The “Islamophobia” in the U.S. media is downright frightening, said Tracy Quek in the Singapore Straits Times. Right-wing websites ran headlines like “Jihad at Fort Hood” and “Terrorist Incident in Texas,” and one network gleefully ran a segment about a group of radical American Muslims who considered Hasan a hero, quoting one man who said he “loved Osama bin Laden” more than life itself. Such a story could easily “incite and inflame viewers” against Muslims. “In Singapore, we have strong laws and policies to guard against anything that would rock the interracial and ethnic harmony the country has worked so hard to achieve.” Americans, though, are free to sow hatred through the media, and that’s exactly what they’re doing.

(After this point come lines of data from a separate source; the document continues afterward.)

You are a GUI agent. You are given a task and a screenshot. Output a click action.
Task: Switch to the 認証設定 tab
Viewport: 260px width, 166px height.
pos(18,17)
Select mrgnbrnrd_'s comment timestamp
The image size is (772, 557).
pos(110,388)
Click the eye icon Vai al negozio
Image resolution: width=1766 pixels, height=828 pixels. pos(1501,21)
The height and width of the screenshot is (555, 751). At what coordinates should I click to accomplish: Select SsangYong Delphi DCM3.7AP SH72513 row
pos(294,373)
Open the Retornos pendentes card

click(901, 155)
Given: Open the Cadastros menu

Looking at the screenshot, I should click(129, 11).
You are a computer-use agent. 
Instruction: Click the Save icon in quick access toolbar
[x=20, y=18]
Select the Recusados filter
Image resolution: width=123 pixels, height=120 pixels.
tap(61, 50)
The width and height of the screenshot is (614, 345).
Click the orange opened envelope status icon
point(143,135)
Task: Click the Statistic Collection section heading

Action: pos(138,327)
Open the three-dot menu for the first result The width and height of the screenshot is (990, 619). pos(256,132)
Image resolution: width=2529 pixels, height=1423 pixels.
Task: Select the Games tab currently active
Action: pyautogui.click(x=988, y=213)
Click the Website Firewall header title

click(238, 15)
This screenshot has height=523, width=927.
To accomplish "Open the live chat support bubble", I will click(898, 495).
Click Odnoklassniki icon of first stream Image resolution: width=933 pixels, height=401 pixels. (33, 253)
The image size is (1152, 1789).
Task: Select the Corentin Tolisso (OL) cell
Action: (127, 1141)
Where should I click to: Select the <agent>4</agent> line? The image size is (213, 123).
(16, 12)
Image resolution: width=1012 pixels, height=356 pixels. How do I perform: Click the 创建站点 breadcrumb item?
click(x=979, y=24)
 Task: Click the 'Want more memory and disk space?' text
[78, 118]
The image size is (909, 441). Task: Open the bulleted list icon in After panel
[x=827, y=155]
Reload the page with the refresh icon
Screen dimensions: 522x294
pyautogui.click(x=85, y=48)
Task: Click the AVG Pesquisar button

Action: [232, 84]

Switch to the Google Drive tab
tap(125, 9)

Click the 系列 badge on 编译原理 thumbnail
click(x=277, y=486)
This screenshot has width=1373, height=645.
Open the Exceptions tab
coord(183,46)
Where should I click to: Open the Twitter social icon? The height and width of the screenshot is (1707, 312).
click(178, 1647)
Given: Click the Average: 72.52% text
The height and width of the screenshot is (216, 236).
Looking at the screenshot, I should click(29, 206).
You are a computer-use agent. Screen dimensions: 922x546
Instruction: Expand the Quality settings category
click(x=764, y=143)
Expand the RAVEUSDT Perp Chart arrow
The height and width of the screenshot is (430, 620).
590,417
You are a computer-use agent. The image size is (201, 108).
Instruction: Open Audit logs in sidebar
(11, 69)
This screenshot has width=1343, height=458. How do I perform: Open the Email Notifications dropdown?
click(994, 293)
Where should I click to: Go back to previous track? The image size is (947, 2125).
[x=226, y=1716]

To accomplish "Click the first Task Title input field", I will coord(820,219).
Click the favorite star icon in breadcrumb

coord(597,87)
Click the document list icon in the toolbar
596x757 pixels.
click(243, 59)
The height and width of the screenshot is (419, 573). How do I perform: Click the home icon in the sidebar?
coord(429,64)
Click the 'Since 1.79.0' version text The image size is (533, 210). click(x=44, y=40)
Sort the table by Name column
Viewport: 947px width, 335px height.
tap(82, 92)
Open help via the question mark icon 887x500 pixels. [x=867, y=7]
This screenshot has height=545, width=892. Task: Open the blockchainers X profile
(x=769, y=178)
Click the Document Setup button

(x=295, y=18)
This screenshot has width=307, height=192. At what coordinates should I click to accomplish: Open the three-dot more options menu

No wonder American Muslims are “acutely fearful of a backlash,” said Pakistan’s Nation. Ever since 9/11—for which their religion was also blamed—U.S. Muslims have had to put up with “constant surveillance, undue harassment, and even incarceration and torture.” Now that one of their own has killed American soldiers on U.S. soil, they are bracing for retribution, beefing up security at mosques and cautioning women who wear head scarves to be particularly wary. Perhaps they could remind their neighbors that massacres are regrettably common events in the U.S. Hasan’s killing spree should be seen as “no different from the psychotic acts of other Americans who shot down schoolchildren or targeted fast-food restaurants.”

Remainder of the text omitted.